Piccole riflessioni di un criceto in gabbia

Criceto in gabbiaPrendendo spunto dall’attacco all’Iraq, l’autore procede con una serie di riflessioni sulle guerre, sull’11 Settembre, sui terrorismi (non solo quello islamico), ma anche sulle conseguenze della globalizzazione e sui danni che il nostro sistema sta provocando all’ambiente.

Sullo sfondo, mai pronunciata, la domanda che l’autore si pone nella prefazione al libro: “Ma quello che ci vendono i giornali e le tv, la moda e l’economia, quello dell’affermazione professionale e della competizione ad ogni costo, è davvero il migliore dei mondi possibile?”

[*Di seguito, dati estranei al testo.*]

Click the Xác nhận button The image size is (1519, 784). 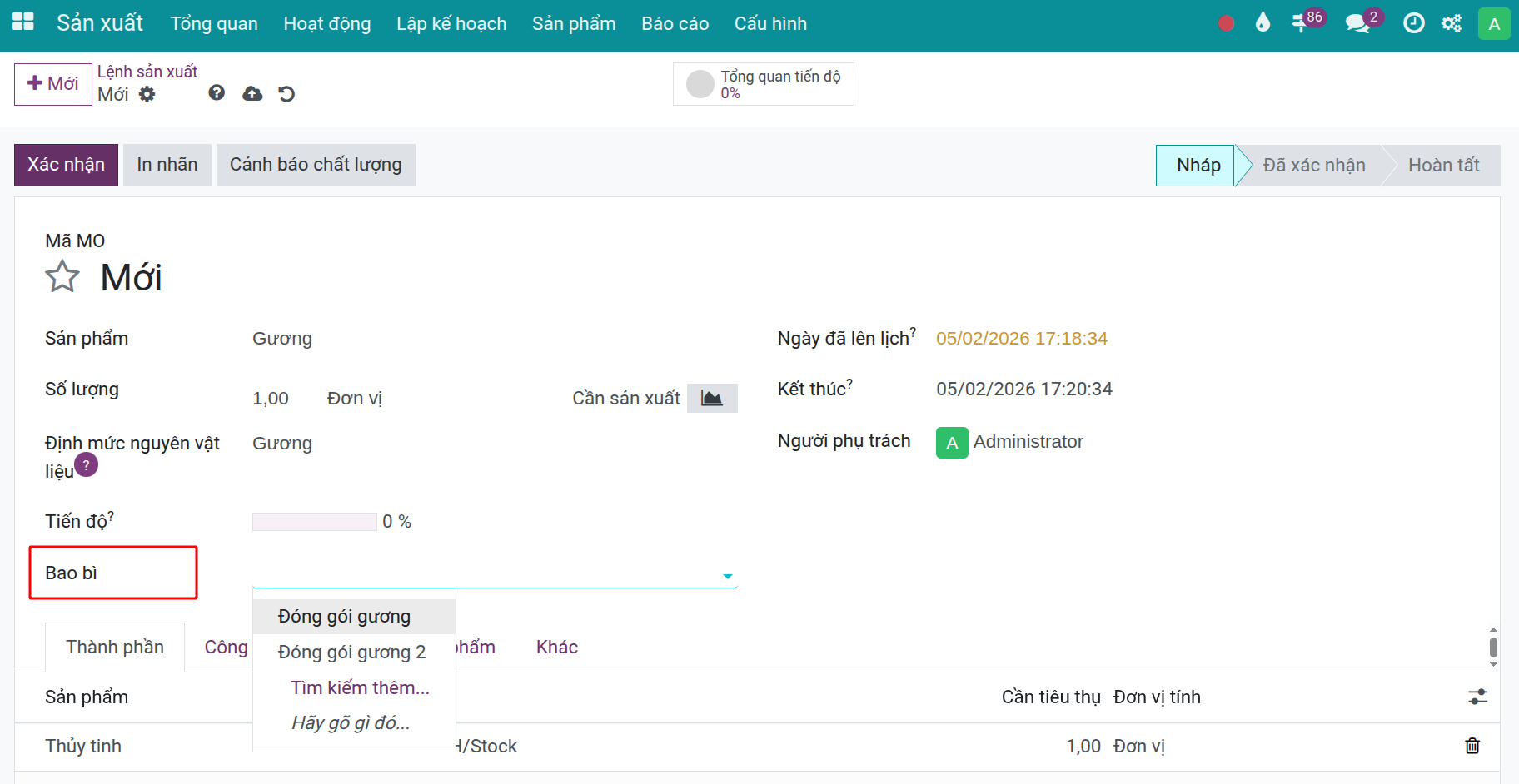click(66, 165)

E l’invito finale di fermarsi a riflettere, di farlo davvero, e di provare a riprendere in mano la situazione, con calma e serenità oramai dimenticate in un mondo sempre più ottenebrato da isterismi e grida, è di quelli che vengono dal cuore e che non possono essere lasciati inascoltati e disattesi.

A CHI E’ RIVOLTO: A coloro che credono nella pace e nella giustizia. A coloro che non hanno smesso di sognare. A coloro che credono nelle rivoluzioni non violente e quindi nel pacifismo anzitutto interiore del Mahatma Gandhi.